Problem details:
Answer these from the research summary:
1. During which trimesters did iodine supplementation improve all indices?
2. What was the yearly cost of iodine per person for iodinating irrigation water in southern Xinjiang?
3. How many informative families have been accumulated for the autism gene search?

Excerpted text:
Current Research Efforts:
1) Severe iodine deficiency during pregnancy causes endemic cretinism (deaf-mutism, mental retardation, and rigid-spastic motor disorder), considered the world's commonest preventable cause of mental retardation. We examined the effect of iodine on human brain development by systematically supplementing iodine-deficient children (newborn to 3 years) and pregnant women and following the children for five years, using neurological examination, head circumference and psychometric assessment as outcome metrics. Controls were historical (children first seen newborn-3 years); there were no untreated controls. Iodine improved all indices if given during the first or second trimester; if given during the third trimester or postnatally, only a modest effect was seen. An irreversible effect of iodine deficiency occurs in early third trimester, correlating with the rapid increase of brain weight, neuronal differentiation and synaptogenesis. This has led us to identify a critical period for thyroid hormone action during brain development, consistent with that found in experimental animals and severely premature infants.
2) In southern Xinjiang province of China, after usual methods of iodine supplementation failed, we initiated iodination of irrigation water to increase iodine in soil, crops, animals, and humans. 5% potassium iodate solution, dripped into an irrigation canal during 24-day period, increased iodine levels in soil, crops, animals, and urine iodine levels remained high over three years. Sheep production increased about 40%, a net economic benefit; and infant mortality rates decreased by half during the subsequent three years. The cost for iodine was 5 cents US/person/year. Iodination of irrigation water is a feasible and cost-effective method of supplying iodine here and in other areas dependent on irrigation. In 1997-1999, iodine dripping was extended to cover a population of >2,000,000. Follow-up studies showed that after one application of iodate to irrigation water, iodine levels in soil, crops and humans were protective for 5 to 6 years. The tests were replicated in Inner Mongolia province during 2000-2008, with similar results and expanded data on the fate of added iodine in soil. Later studiese were expanded to trials of iodinated salt blocks in Tuva, a Siberian Russian republic, with remarkable benefits for livestock health (ICCIDD Newsletter, 2008).
In another field, we made three findings in infantile autism:
1) We showed that an important subgroup of autistic spectrum disorders are related etiologically to familial major affective disorders, and may represent the early-life onset of a severe phenotype of major affective disorder. This has resulted in a major effort to link a gene or genes for this form of autism, in collaboration with the Neurogenetics laboratory. We have accumulated more than 200 informative families. With Dr. Simon Gregory of the Center for Human Genetics we are searching by family pedigrees of autistic spectrum disorders and major psychiatric disorders for genetic disorders including copy number variations, imprinting disorders, and single gene mutations. Utilizing individual pedigrees should avoid the vexing problem of genetic heterogeneity found in multifamily studies, and use of new genomic methods of genetic assessment increases the possibility of finding pertinent genetic disorders.

Given records:
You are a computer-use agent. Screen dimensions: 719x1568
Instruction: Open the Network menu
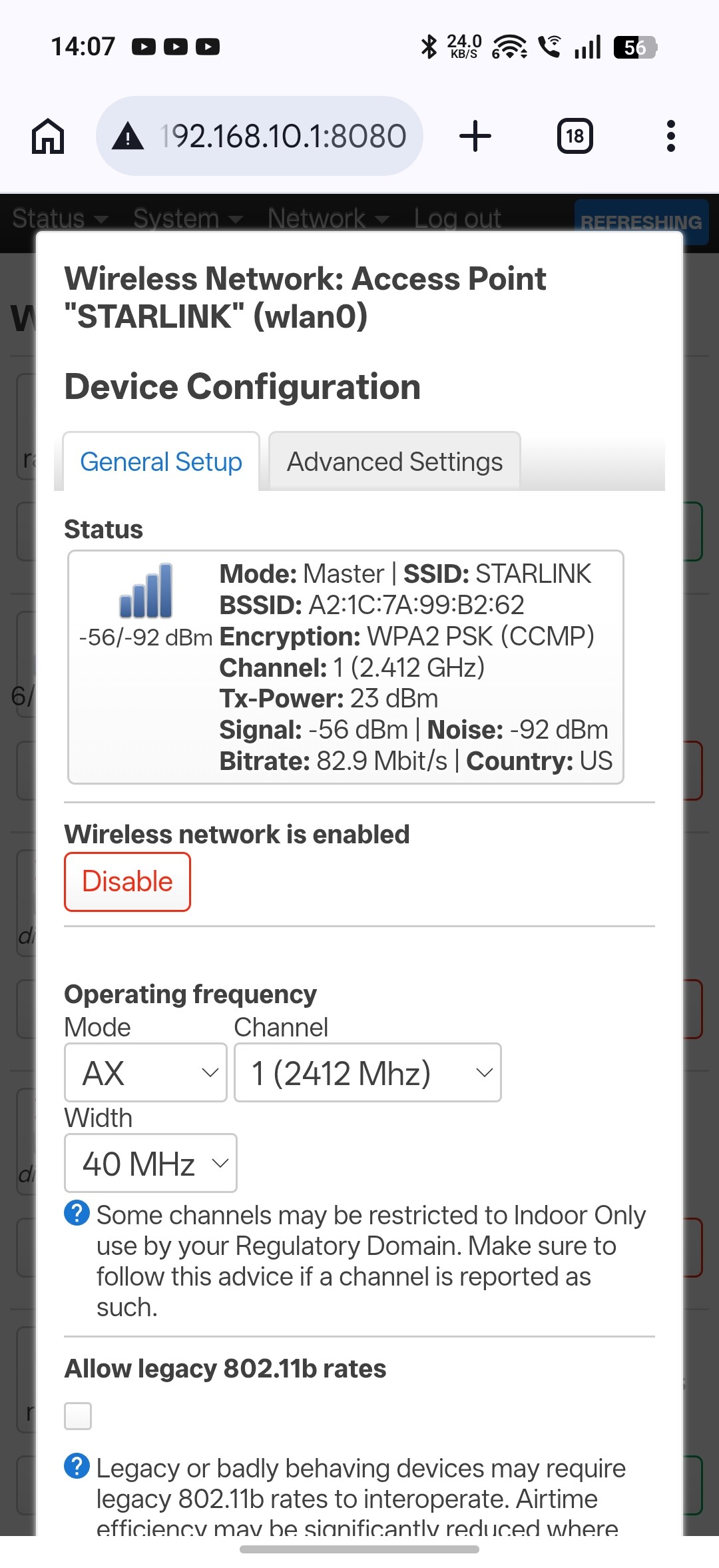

* * *

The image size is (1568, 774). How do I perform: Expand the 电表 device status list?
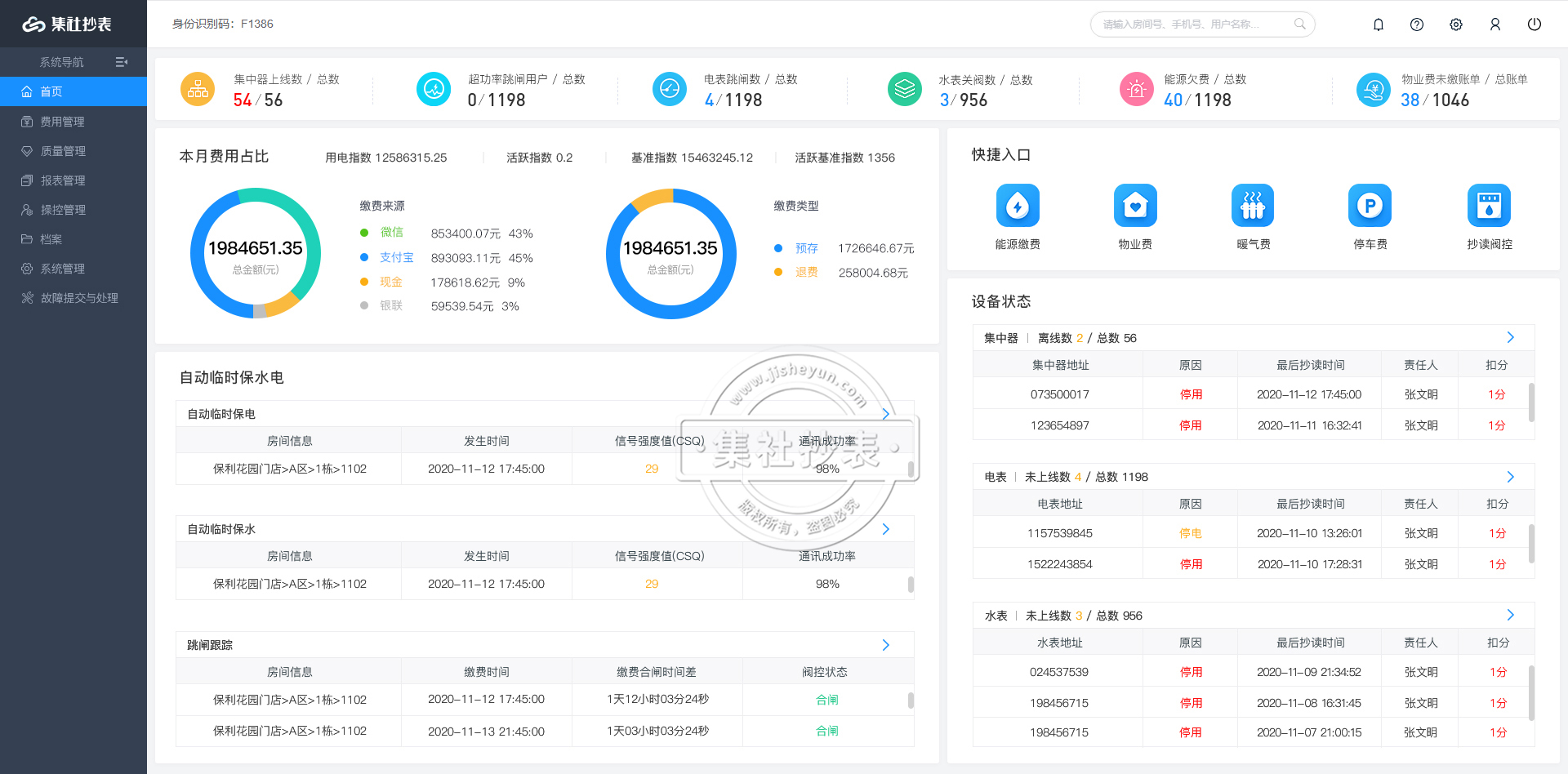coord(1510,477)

Expected answer:
1. The first or second trimester.
2. 5 cents US per person per year.
3. More than 200.